SASE could take a full coverage approach to security

Critics say SASE doesn’t go far enough with security technologies and services. Here’s how they see SASE expanding in the future.

  • AI for security: AI-based analytics for security purposes could be added to the core capability areas, requiring the use of machine learning and behavioral analytics to identify threats and accelerate response efforts.
  • Security in depth: Security professionals are quick to mention that SASE providers may only check the box once, when more in depth security is needed today. They argue that under each of the five capability areas, providers should be checking each requirement multiple times. There are no specific requirements, however.
  • SOC services: SASE also overlooks explicit requirements for SOC services that address detection and response. It concentrates only on technologies.
  • EDR and detect and respond capabilities: Others critics highlight the fact that today’s work-from-home business models require not just CASB but also a solid endpoint security strategy with endpoint detection and response (EDR). The detect-and-response emphasis is missing both from a technology and response services perspective. Zero Trust network access isn’t enough, they claim, because more and more threats are coming from within (from users with trusted credentials).

SASE should also include AI

Critics give SASE credit for incrementally improving the WAN but say it falls short when it comes to an emphasis on AI and AI-powered automation.
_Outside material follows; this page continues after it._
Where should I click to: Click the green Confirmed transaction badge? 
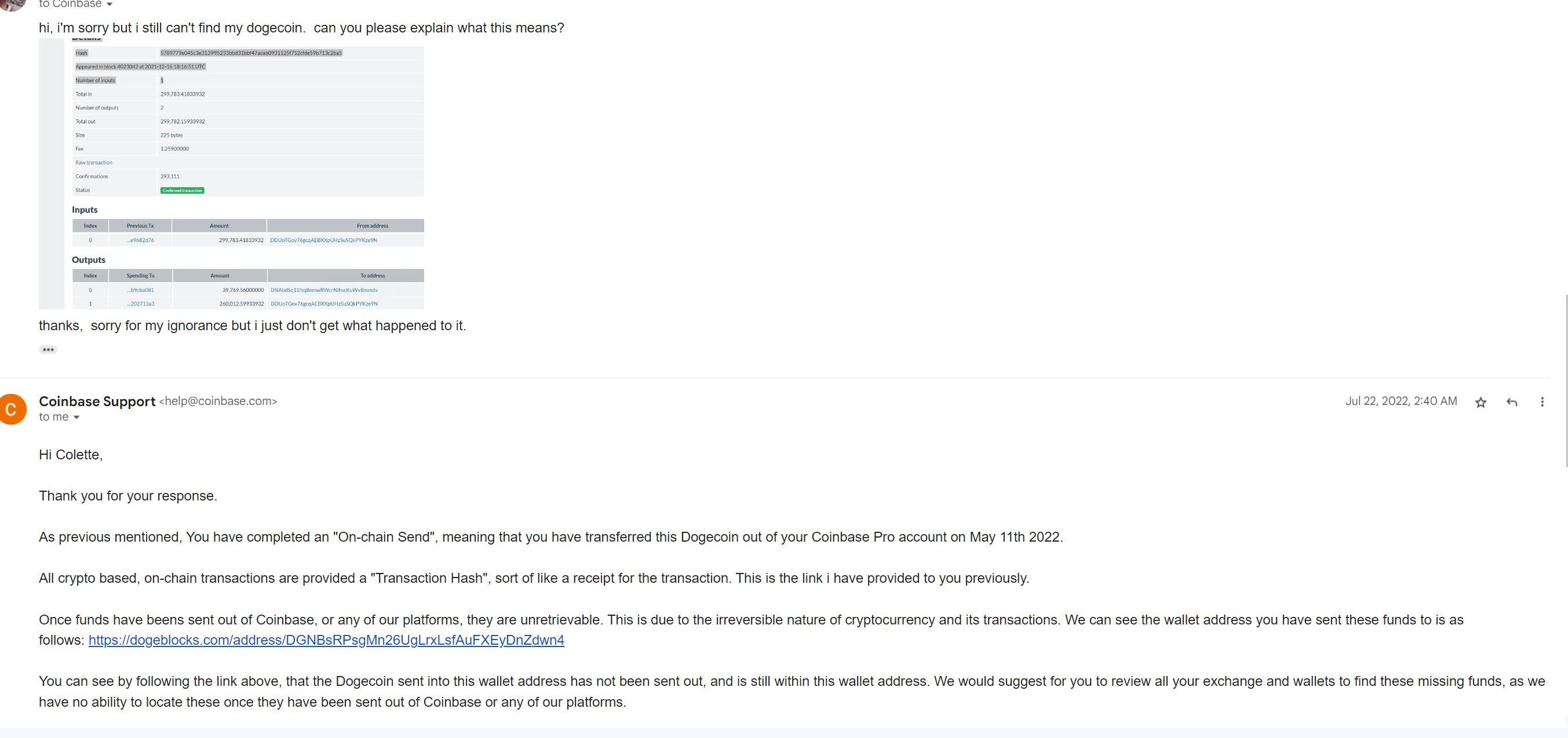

Claims state that today’s SASE is innovating on the more predictable and existing tools of today like Zero Trust and CASB. In order to be more forward-leaning it should incorporate AI.
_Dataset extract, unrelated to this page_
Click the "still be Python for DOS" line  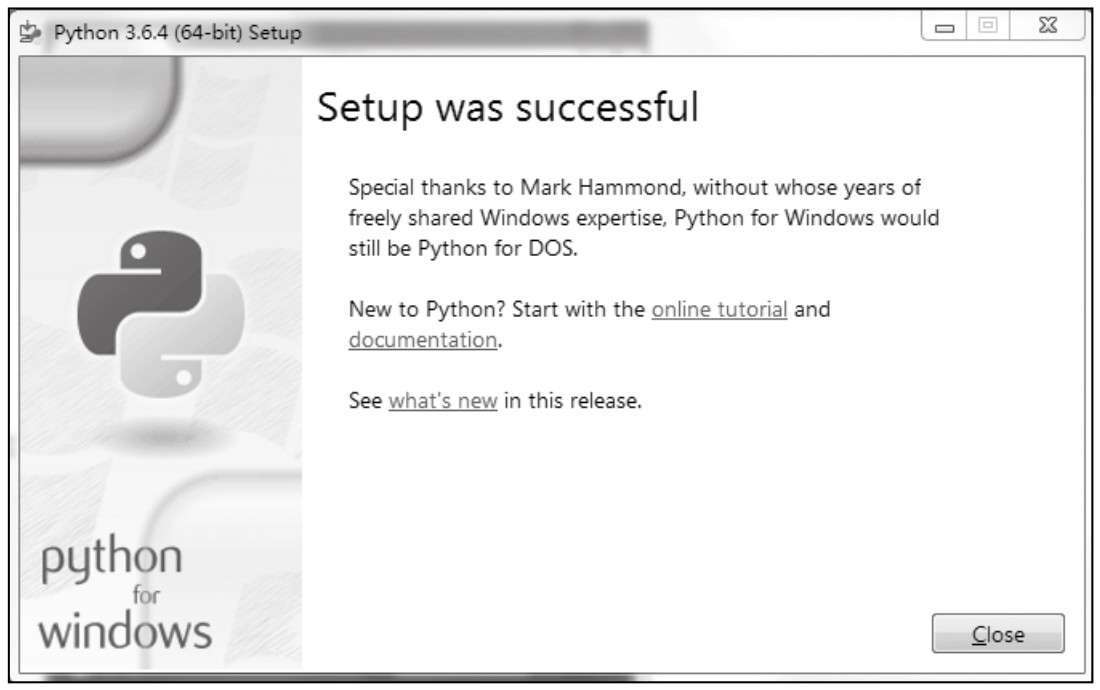point(464,249)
That suggestion makes sense for two reasons. AI and SASE share the same goal: reducing the complexity of today’s distributed, hybrid-cloud IT environment. They are both tools for cloud applications, at-home devices, IoT systems, and edge computing. Thus, AI feels as though it’s a complementary next step. When IT teams don’t have to worry about network performance, firewall alerts, and keeping the network and security aligned, they will have the time they need to turn to transformative efforts like AI-based automation.
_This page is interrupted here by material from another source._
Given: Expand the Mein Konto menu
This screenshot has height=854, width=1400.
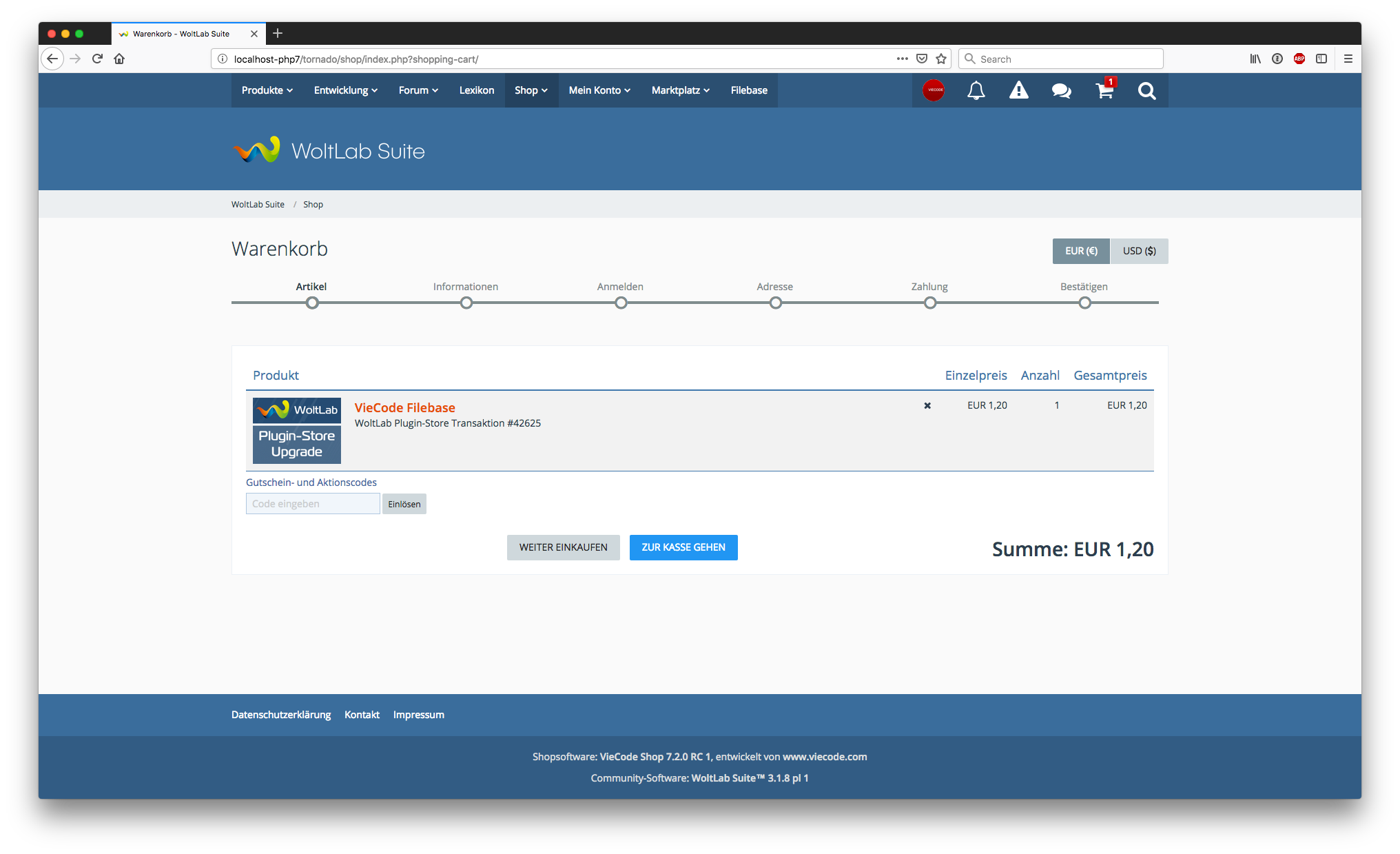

When AI is added to SASE’s web, autonomous networks become possible. AI and SD-WAN are the perfect pair. SD-WAN’s centralized console gives AI direct access to the data streams it needs to automatically evaluate network performance and make intelligent suggestions on how to improve it. Furthermore, SD-WAN’s centralized orchestrator is the unified control panel where AI can be given permission to act on it’s own recommendations, making configuration changes to optimize performance. This ZK Research report explains more about how AI and SASE are laying the foundation for autonomous networks.

SASE has only just arrived. It’s safe to say that it has room to grow, and it will be a fun ride to see how it changes over time and where it will go next.